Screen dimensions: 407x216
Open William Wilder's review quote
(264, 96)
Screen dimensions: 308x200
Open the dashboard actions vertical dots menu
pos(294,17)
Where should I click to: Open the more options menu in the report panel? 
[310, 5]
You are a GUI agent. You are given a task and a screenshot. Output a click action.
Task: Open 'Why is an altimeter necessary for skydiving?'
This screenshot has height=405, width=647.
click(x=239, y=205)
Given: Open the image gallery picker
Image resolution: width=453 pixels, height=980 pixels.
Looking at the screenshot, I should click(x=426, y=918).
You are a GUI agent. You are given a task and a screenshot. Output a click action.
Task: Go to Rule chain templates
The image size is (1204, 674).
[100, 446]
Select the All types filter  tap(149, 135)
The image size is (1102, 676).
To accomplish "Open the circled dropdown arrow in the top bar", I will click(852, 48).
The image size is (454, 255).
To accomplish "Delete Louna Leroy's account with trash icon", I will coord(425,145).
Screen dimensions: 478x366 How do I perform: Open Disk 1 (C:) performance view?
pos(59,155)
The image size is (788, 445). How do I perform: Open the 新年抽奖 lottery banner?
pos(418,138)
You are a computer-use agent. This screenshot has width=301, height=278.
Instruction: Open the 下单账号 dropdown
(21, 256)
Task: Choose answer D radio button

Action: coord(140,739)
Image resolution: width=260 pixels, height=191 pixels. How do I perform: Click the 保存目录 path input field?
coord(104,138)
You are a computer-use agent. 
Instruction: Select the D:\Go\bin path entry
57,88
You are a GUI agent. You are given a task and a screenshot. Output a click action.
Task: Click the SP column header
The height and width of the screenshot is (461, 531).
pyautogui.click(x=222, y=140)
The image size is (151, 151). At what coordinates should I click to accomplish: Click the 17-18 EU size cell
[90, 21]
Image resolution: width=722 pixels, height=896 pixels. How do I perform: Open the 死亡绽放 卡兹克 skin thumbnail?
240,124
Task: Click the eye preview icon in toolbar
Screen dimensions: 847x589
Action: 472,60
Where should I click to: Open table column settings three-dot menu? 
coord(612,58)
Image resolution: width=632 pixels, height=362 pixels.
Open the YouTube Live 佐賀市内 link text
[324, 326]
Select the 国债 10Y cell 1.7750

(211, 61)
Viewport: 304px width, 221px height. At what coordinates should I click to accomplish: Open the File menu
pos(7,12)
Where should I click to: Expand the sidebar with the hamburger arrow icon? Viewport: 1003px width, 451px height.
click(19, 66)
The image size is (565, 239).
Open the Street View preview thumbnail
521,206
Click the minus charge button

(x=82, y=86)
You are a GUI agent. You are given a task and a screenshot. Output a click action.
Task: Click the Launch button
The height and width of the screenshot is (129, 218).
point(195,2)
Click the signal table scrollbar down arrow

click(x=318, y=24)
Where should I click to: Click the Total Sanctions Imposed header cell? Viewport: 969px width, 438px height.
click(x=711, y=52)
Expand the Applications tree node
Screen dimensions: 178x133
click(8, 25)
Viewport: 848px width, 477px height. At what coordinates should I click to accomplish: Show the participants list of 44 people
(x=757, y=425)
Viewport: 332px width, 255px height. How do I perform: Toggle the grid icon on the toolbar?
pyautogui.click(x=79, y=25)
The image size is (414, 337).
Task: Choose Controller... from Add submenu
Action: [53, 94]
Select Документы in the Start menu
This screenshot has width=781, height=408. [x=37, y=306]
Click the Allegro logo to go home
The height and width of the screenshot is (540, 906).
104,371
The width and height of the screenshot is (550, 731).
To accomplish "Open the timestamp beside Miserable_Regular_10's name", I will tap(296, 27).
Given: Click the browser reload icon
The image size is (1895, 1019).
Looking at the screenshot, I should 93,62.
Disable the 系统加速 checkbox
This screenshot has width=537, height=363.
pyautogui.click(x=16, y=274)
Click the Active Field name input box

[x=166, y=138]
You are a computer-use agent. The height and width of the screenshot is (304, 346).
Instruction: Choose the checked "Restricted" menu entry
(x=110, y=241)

::::::::

## [Instructions to follow]
The number of lines in the records that include "computer" is what is needed, with no other words.

## [Answer to the exercise]
3